Perhaps the real lesson is not to be found in the allegedly collapsing fabric of society but in the rather more obviously collapsing fabric of local government, at least as it appears south of the border. Indeed teachers and general observers in England must be asking themselves the question: who governs? Governors, local authorities, government, parents, unions, all appear to have been helplessly thrashing about in the educational market-place. The failure at the Ridings may confirm for some that the market is a smooth operator, raising up the excellent and casting out the weak. But it is one thing expecting teachers and schools to be competent and effective, quite another to demand superhuman efforts.

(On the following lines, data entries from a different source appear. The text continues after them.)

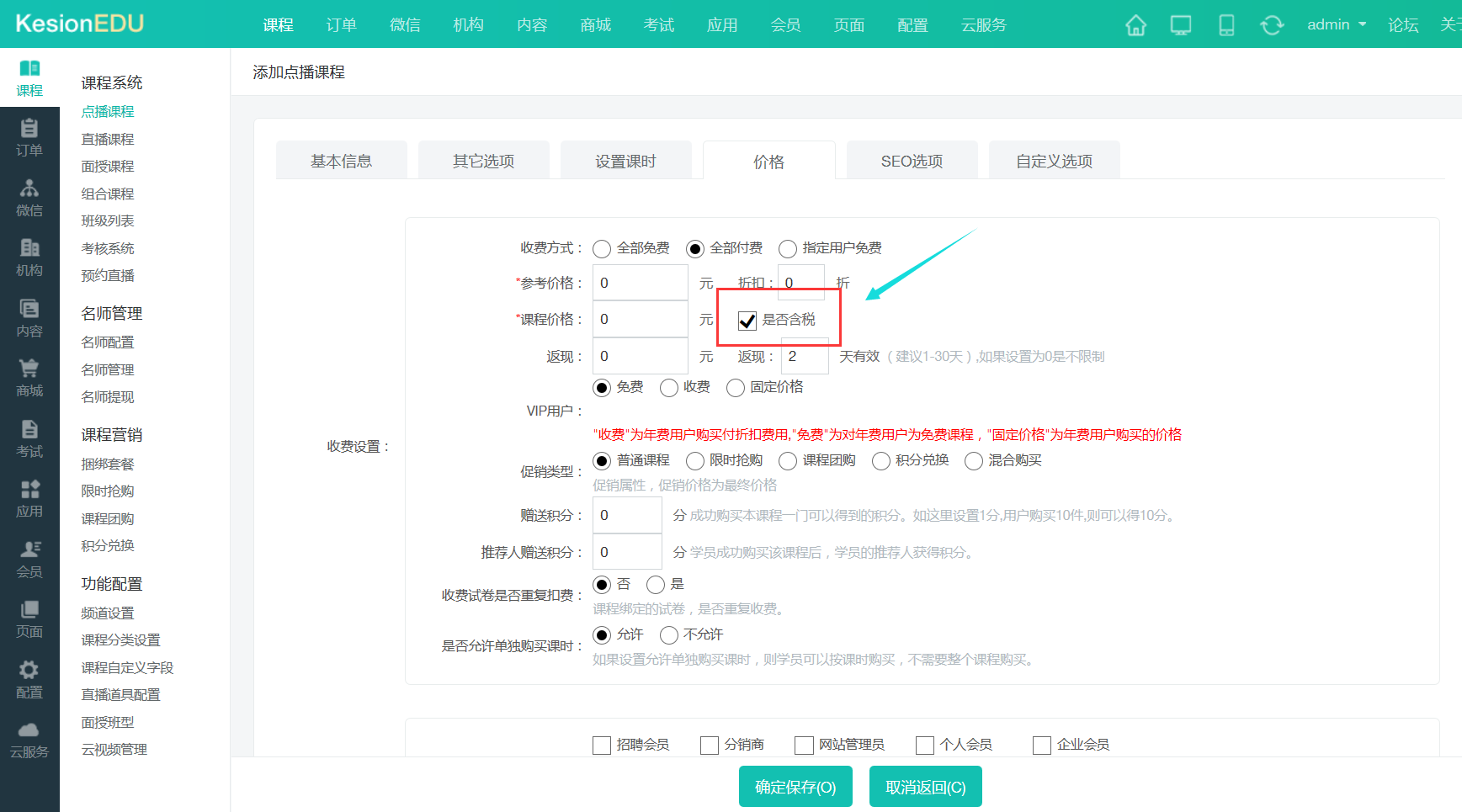This screenshot has width=1462, height=812.
Task: Open the 内容 menu in the top bar
Action: pos(531,25)
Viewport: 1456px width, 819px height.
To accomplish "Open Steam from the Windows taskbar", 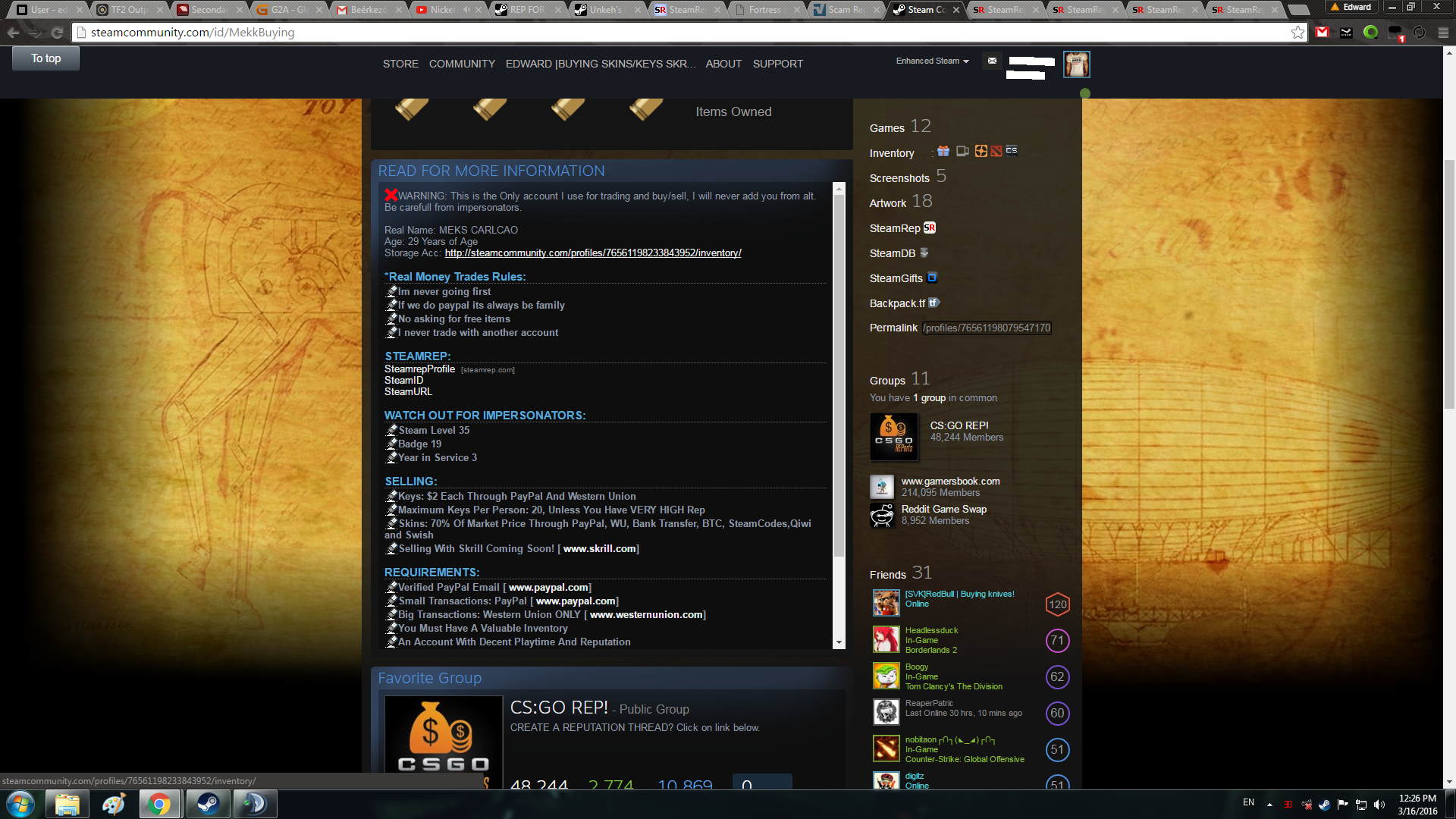I will (x=208, y=804).

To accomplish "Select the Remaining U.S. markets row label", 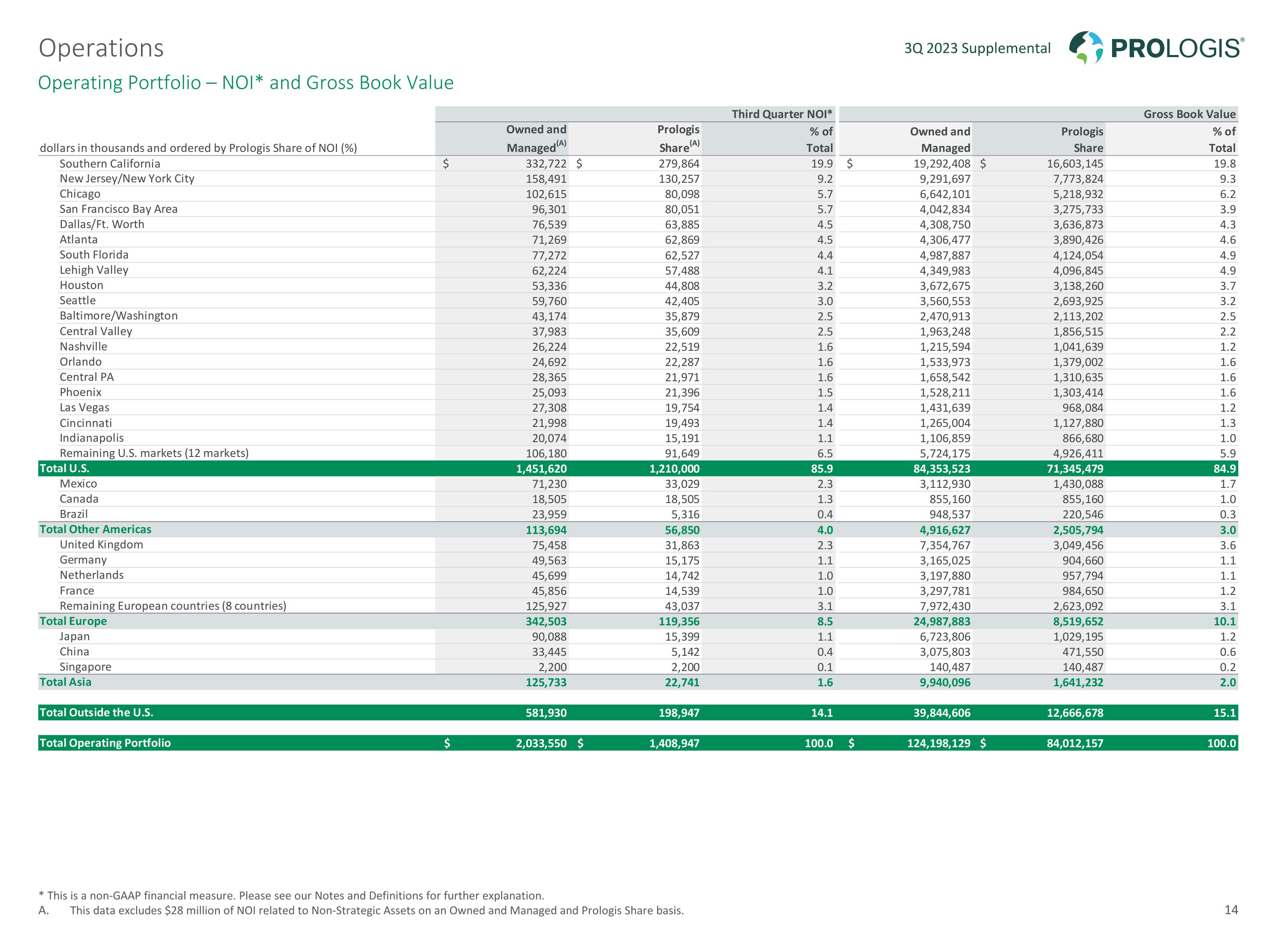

The culture of “blame the child,” sadly, is all too often the knee-jerk response to the failures of management and governance which appear to be the hallmarks of these three schools. Nobody is denying that schools, as reflections of society, have their share of miscreants, the difference now being that governors and teachers south of the border are increasingly at loggerheads over what to do. The climate of parental rights, teacher resentment and league table profiles represents a potent and paralysing brew if allowed to bubble away unchecked.

Part of the answer may be to revive and energise that derided old warhorse, the local education authority. For, if anything distinguishes the Yorkshire, Nottinghamshire and Edinburgh situations, it is the role of the respective councils. Although some of the Hailesland parents may feel that Edinburgh did not act quickly enough, its response in sending in a hit squad on the first working day after the parents took their case to the press was as lightning compared to the pace adopted by its counterparts in England. In Scotland, education authorities have kept most of their authority and have not been weakened by rival power centres in the form of governors and opted-out schools.

There may be resource issues involved in some of these cases but that affects all schools. It is therefore difficult to escape the conclusion that the failures are failures of management, be it at local authority or school level. Indeed, in the other case where Edinburgh had to take action (page three), that was precisely the conclusion that was reached. We trust that this has been a central issue for the Scottish Office’s wise men whose report on “failing schools” is due shortly.